Several months ago I was set upon an unexpected path.  A path with dark corners, unexpected information and surprisingly still waters.  But I was not asked to do this journey alone.  My children of course had no choice, but my mom did.  She came out before the first surgery and has been here ever since.  She has done the dishes, our laundry ( which is a boat load), and dug up my gardens faithfully. She has gleaned when I couldn't, cleaned when I didn't feel like it and massaged many a tense muscle.   She has shown us 30-50 something moms that the job doesn't end just cause your kids are grown.  She has become "gramma Jan" to all the teens, preteens and post teens that bless this home increasing her legacy once again.  And all the while faithfully prayed for ALL of us... You pre, post and current teens included. 
She has occasionally bleached our darks, soaked my counters and burnt our food and for these memories we are eternally grateful!  Your laughter on game night will be missed. Your generosity of time, money and love will always be appreciated and hopefully paid forward because of the example you displayed. Your ability to find the thrift store bargain will be carried on and we will make you proud. We know you'll be back, (because now you are leaving 2 cars behind instead of 1), but for now we say goodbye and thank you. There aren't enough words to express my gratitude.  I am so thankful for you... All 11 days of November worth and then some.

  I love you mom!

Comment if you want to add in your fun, funny or great memories with gramma Jan!



Friday, November 8, 2013

I've Officially Lost My Marbles

 
5, 4, 3, 2.....
 
In the past 7 weeks I've logged a minimum of 1,750 miles back and forth just for treatment and Dr appts, burning up roughly 85 gallons of gas.  I have gone through 5 different hydrating lotions, two hydro cortisone creams, a bottle of sun screen, a bottle of Tylenol and a bottle of wine.   I have left the poor sisters unsupported for weeks because the bras hurt with the burns. And then I marveled at the unexpected healing while still being treated.  My hair has grown an inch while my faith has increased by a mile.  Today is day 35 and the last marble goes.  I'm tempted to keep it as a stone of remembrance for this leg of the race.  While I shared with you the struggles I deal with at night when I'm alone, the laughter I shared during the days was where I found my strength and encouragement.

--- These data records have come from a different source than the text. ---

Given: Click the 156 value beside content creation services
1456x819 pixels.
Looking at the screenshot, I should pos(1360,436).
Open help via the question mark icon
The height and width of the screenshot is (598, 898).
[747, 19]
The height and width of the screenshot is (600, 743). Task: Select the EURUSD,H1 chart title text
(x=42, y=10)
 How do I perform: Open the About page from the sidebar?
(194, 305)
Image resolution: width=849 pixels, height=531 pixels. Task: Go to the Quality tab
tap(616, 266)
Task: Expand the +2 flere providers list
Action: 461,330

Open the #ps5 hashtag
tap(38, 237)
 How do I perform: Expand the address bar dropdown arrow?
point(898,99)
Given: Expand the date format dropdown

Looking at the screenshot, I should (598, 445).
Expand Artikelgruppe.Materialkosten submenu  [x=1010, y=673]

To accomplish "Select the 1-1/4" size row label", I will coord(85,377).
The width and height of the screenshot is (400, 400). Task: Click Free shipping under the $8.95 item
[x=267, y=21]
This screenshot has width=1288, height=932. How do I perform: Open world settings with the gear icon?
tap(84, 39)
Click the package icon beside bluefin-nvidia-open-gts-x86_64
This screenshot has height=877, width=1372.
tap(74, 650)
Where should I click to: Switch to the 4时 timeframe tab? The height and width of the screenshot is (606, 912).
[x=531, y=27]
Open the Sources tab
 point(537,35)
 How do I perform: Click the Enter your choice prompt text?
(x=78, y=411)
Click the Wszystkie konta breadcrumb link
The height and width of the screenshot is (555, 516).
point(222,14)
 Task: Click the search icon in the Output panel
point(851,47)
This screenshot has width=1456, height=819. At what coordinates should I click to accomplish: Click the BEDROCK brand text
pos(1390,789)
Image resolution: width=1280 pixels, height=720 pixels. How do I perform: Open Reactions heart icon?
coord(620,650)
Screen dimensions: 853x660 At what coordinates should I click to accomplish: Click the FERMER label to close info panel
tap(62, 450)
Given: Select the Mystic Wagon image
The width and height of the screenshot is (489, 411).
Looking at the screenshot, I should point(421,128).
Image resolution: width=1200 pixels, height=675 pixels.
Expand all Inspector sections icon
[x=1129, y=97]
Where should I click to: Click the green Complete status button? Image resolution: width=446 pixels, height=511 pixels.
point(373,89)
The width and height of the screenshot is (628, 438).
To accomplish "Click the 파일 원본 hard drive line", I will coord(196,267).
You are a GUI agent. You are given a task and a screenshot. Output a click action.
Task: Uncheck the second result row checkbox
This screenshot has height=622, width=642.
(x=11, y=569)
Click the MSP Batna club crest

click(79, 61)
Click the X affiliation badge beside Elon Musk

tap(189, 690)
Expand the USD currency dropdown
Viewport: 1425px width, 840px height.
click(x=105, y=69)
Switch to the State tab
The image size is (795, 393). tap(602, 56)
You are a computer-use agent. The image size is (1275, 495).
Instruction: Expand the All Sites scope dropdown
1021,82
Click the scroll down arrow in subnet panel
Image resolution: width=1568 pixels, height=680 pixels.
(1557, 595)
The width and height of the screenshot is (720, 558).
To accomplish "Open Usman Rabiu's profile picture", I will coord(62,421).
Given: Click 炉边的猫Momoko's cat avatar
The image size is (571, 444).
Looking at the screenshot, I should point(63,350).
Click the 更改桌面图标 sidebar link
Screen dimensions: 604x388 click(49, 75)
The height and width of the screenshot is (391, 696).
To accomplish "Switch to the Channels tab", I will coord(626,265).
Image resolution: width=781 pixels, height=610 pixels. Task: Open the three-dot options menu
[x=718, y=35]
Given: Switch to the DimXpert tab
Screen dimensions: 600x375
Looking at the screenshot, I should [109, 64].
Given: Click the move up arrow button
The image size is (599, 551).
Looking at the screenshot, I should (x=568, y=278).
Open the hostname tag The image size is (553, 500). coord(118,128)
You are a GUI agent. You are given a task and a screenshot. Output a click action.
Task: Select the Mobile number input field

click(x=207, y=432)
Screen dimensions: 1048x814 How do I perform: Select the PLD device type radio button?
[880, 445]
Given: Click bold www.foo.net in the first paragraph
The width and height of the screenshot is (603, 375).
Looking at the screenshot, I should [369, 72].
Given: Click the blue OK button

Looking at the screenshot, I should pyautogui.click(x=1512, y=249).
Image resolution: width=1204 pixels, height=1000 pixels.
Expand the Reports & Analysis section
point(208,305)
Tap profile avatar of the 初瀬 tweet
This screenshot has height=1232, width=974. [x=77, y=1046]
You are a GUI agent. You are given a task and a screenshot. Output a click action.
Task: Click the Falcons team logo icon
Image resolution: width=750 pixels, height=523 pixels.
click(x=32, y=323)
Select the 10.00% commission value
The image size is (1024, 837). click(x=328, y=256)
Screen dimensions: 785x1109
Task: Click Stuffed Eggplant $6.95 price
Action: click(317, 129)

Through this uncomfortable phase of treatment I have felt one thing confirmed in me for sure.  We read in the scriptures of the saints saying "Here am I.  Send me".  They are ready to be used.  And I like to think I prayed that through.. in the past.  Africa? Yes. I would go.  Mexico, yes. Send me. Thailand?  I will certainly pray about it.  But the cancer center????  Hmmm, no, not so much.  I don't think I ever raised my hand to volunteer to be sent there and yet that is precisely where I find myself. And much to my surprise, even though it has meant walking through the fire to gain that experience, I have found so much joy in encouraging others who are unfortunately following behind me in a cancer walk of their own. If I can help them smile, I will.  If there's a question I can answer, I'm happy to help.  And if someone just needs to have their fears about this nasty thing called cancer validated and be listened to, I am able to do this.  

Part of my next phase will include me volunteering at the cancer center.  There was a time not too long ago when I was afraid of this place and the people in it.  I would turn my head and eyes away as I drove by, as if I would some how catch it just by acknowledging it.  Now, I feel comfortable at the center. There is no more fear associated with the people who enter those doors, as I am one of them.  I have a sense of belonging and I desire to help others walk this path.  I plan to be back weekly sitting with others as they endure their nasty beginning infusions and hopefully making some people smile.  It seems to be one of the things I am good at.

In terms of treatment I have Herceptin infusions every three weeks until sometime next June, and then surgeries and pills will follow.  And in case anyone was wondering because several have asked and I have never posted it, I had stage 3a breast cancer.  They never told me at the beginning and so I never asked, at least not until after I had my last Taxol treatment.  I didn't want a number associated with my process. 

Thank you all for your continued prayer and support.  I know it has been a long road and so many of you have been such a faithful part of this journey.  I am truly grateful.